Wednesday, July 31, 2019

Forever (RV)

Give thanks to the Lord, for he is good, and his mercy endures for ever.

 - From Psalm 107

Over the course of the past century, Pop Music has traversed a course from relative complexity, with wide-ranging melodic lines and lush harmonies, to endless repeated refrains over simple looped chord patterns. Lyrics have dumbed down, from high aspirational themes and love built around selflessness and self-control, to an obvious emphasis on calling attention to oneself, and the instant gratification of one's own most carnal desires.

Our great-grandparents knew that classical music, composed by the maestros of history, was of a high order, and represented humanity at its most actualized. No one suggested that there were other forms of music of greater difficulty, complexity, or value.

Even the Christian music of today has fallen victim to this impulse: repeated lyrics, over and over again, over three or four chords (the same four, in different arrangements, in 80% of all music today, in all popular genres). A person doesn't have to know real music theory, much, to sell a hit record today.
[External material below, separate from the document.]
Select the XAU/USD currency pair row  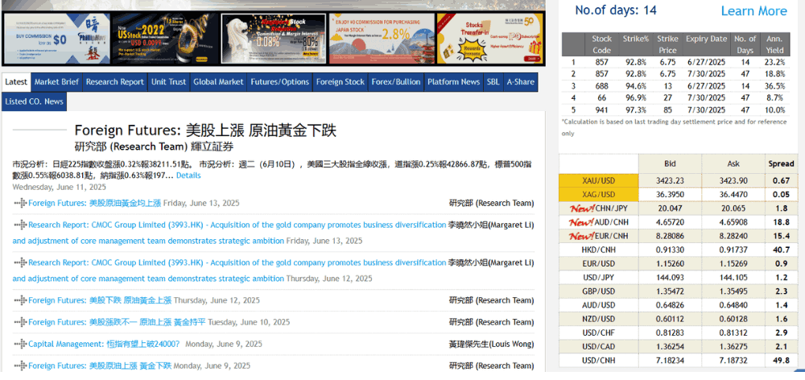(x=599, y=181)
Today's Psalm inspired one of the best Christian songs of the past generation, that still seemed to follow the old rules of building upon a catchy, soaring melody, and chorus that gets people to their feet (without being coaxed). Of course, it's the song "Forever" by Chris Tomlin, one of the last of the old style Christian songwriters. But even "Forever" utilizes a repeated line, a few times too many.

Forever. Forever. Is there a concept more lofty than that?

No matter what happens today . . . remember that God's plan for us, is forever. Your problems are gone, forever. Your family is reunited, forever. God loves you, forever.

And let it bring to mind a song that sounds great, even if you don't hear the words. The world may be deconstructing. But you only have to go back about fifteen years, to connect to when things were still basically sane.

But then, aren't they always sane, in the House of the Lord?